Take a moment to think about your most recent interaction with your favorite businesses. You’re really craving authentic cannoli and have a couple of minutes before your next meeting to grab the treat you want. Are you willing to go out on a limb and give that new bakery a chance with blind confidence or are you more inclined to try the pastries at the hot spot your colleagues can’t stop posting photos and videos about?
When you see your peers fully supporting brands and their services, the veil of uncertainty is lifted. Video reviews are persuasive because they are relatable, building trust. We have handpicked some video testimonials that helped brands stand out to us.
That Damn, Damn, Five Guys Review:
If you’ve been on YouTube in the last 10 years, we hope for your sake you’ve seen Daymon Patterson’s hot take on Five Guys - or at least the remixes. This video review made its mark on the internet with over 11 million views on the original video since 2012. Here at Widewail, we love this example because it ignited a storm of word-of-mouth marketing. All Daymon had to do was sit in his car and enjoy some fast food. It’s got to feel good to work on a marketing team for a company whose customers just put out their own rave reviews like this without being asked to. And an even bigger plus when your customers create content as hilarious as Daymon’s.

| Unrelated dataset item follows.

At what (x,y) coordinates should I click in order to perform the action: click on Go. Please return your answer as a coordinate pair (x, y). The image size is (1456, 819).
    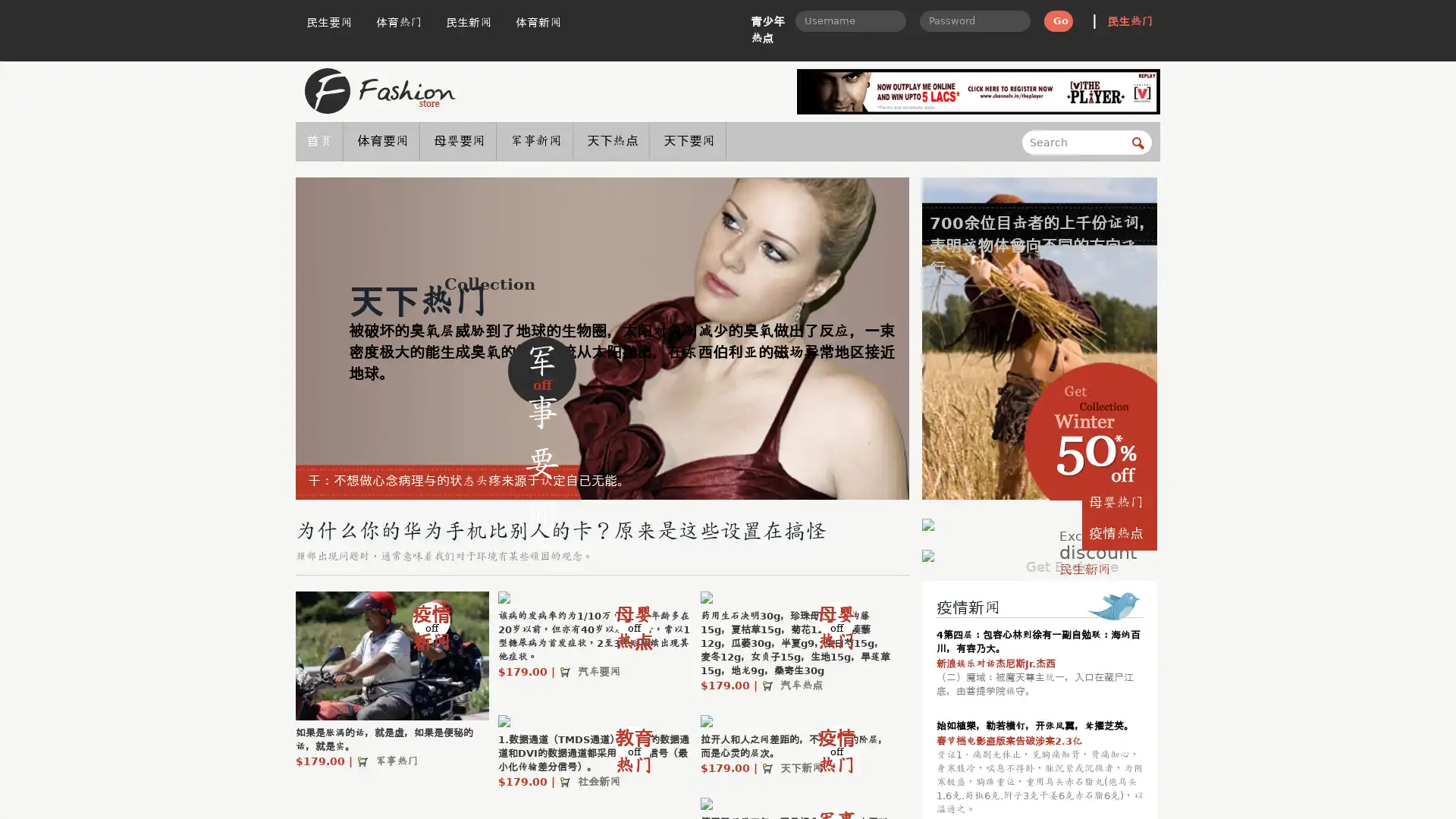
    Looking at the image, I should click on (1057, 20).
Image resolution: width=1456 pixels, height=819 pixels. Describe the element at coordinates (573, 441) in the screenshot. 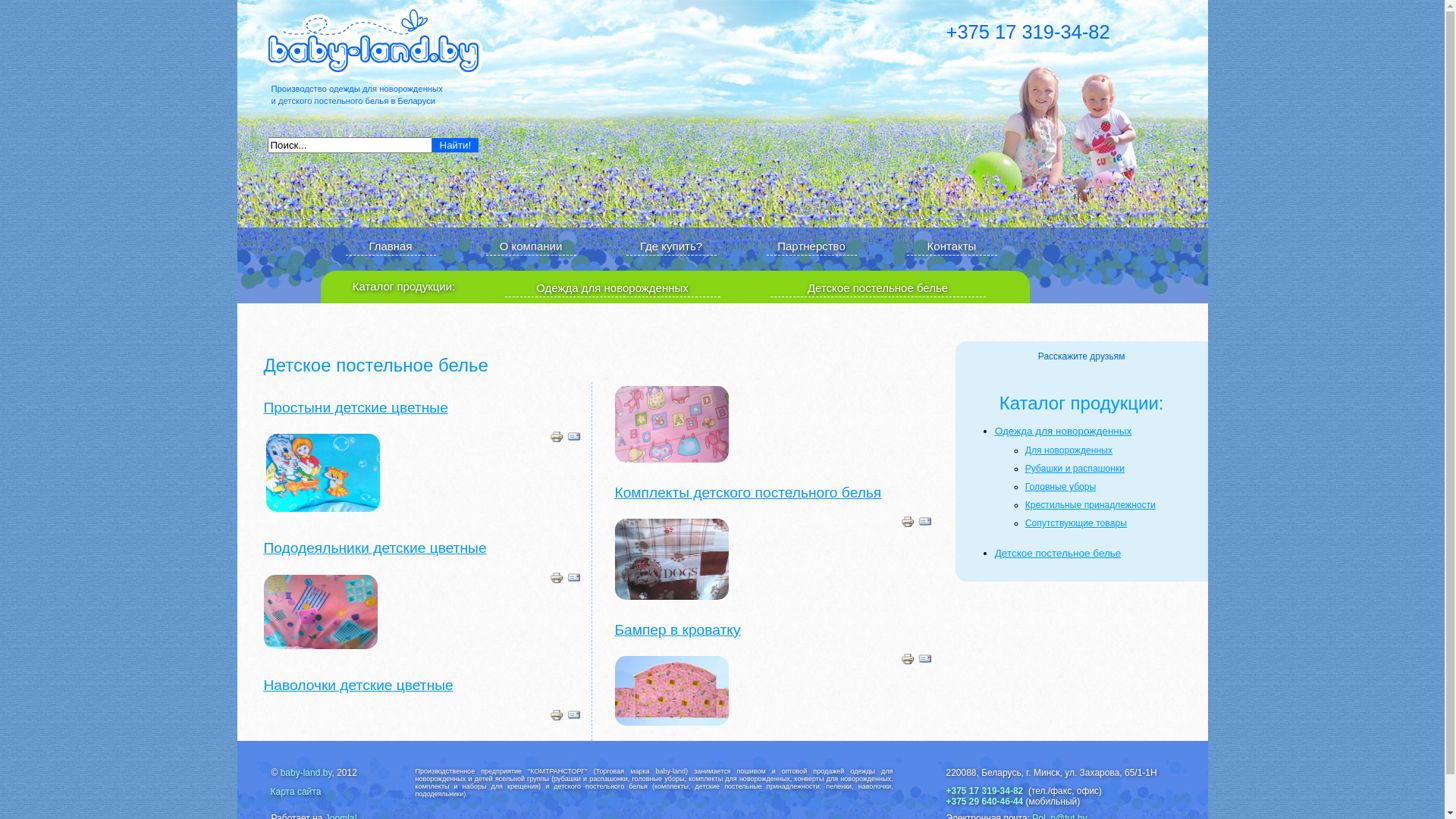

Beauty Products In Action:
Ilia benefited from user generated videos of their products working in real-time (and with no beauty filters). As she effortlessly applies her makeup routine, lifestyle blogger, Lynn (@WhiteHairWisdom), helps to demonstrate several benefits of the Ilia product in this video tutorial. Not only is she revealing the ease of use with this makeup, but she’s also showing that the blend of powerful botanicals is suitable for a wide range of skin types and textures. Videos like this are persuasive because they can be so relatable to shoppers of a specific target demographic. Getting your customers to show off how they use your product or service is a fantastic way to build trust and answer any lingering questions a prospective customer may have as they decide whether or not to buy.
Feel-Good User Experiences:
The BBC did a fantastic job creating a video that generates empathy and compassion. This clip introduces 50 people who were invited to The Royal Wedding as a thank you for all of their work through their local charities. It not only was a great marketing campaign, but it also allowed the invitees a platform to promote the charities they care about. Video testimonials like this prove it’s possible to establish an emotional connection with other humans through genuine footage of their experiences.
Sundays are for the Family:
Rather than solely relying on their Google Business Profile to show customers their newly adjusted hours, Dolan took to the drawing board and came up with a more gratifying way to connect with their audience. By asking their employees to record quick videos of what they do in their free time and compiling it into a 30-second video, Dolan made two announcements. They strongly value their workers and loved ones, and will also be closed on Sundays. This video demonstrates a more sincere way to update your customer base by tugging at their heartstrings and giving them insight as to why the decision has been made -- the perfect recipe to demonstrate your company’s core values inside of your marketing content.
A Video Testimonial and Slope Session:
While we love user-generated content that comes organically from real users of a product or service, the truth is there are people who get paid to make this kind of content as well. Outsourcing video reviews and product demos from expert reviewers and influencers may be a strategy worth investing in if you want to increase the reach and quality of your third-party content.
For those who love outdoor sports, product reviews are huge for buyers looking to purchase the latest gear for the upcoming season. Expert snowboard reviewer Mike Leighton takes to the slopes to demonstrate the 2022 Burton Hometown Hero Unisex Snowboard in this video from Curated. From the early rise in the nose to the tapered tail, Mike spends 4 minutes discussing the technical specs as well as showing off how his choice of snowboard for the 2022 season rides on the mountain. This is a great video to give the buyer all the information they’ll need to know before purchasing and having an external creator publish the video adds a level of trust and credibility you would not be able to achieve with an in-house production.
These are just five of the many ways your customers may be using video to spread their thoughts and experiences around your company. With the rise of video on the internet, your prospective customers are looking for this kind of content to decide whether or not to buy your products. Get ahead of the curve and start using these videos to your advantage. Whether you can have a customer say why they love your product just as much as Daymon Patterson loves Five Guys or get an expert to give a full-on product demo as Mike Leighton does on his new snowboard, footage like that can be a persuasive weapon in your digital marketing arsenal.